After all, the DB Mk II was the prototype for the production DB2 and, in its overall concept and specification, influenced every DB series Aston Martin built since. With its lightweight aerodynamic coachwork, high-performance twin-cam six-cylinder engine, and sophisticated chassis, the DB Mk II is the spiritual predecessor of the great competition Aston Martin GTs that followed – from the first generation of lightweight DB2s to the DB4 GTs and special DP project cars of the early 1960s.
Not only is this car significant in the context of Aston Martin production, its provenance is second to none, having been originally built for the personal use of company owner David Brown, the man responsible for reviving the marque after WWII. After Brown, LML/49/4 was owned by famous factory driver Lance Macklin, who further developed the car and campaigned it with works support at two of the most celebrated Italian sports car races of the postwar era, the Coppa Inter-Europa and the Targa Florio.
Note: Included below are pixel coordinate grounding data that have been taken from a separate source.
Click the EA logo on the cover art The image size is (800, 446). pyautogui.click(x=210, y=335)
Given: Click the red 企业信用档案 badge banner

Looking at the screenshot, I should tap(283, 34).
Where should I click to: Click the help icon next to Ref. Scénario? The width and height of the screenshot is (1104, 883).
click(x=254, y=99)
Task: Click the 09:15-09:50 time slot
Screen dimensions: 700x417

In addition to these luminaries, this Aston Martin also possesses important and tangible connections to some of the most prominent figures in the history of British motoring, including Frank Feeley, Willie Watson, John Wyer, and Laurence Pomeroy. In light of these qualities, LML/49/4 must be considered one of the great Aston Martins – and thus one of the most significant sports cars of the postwar era.
For the collector with an appreciation for fine English sports cars or the true devotee of David Brown-era Aston Martins, the appearance of this important automobile at auction represents a once-in-a-lifetime opportunity.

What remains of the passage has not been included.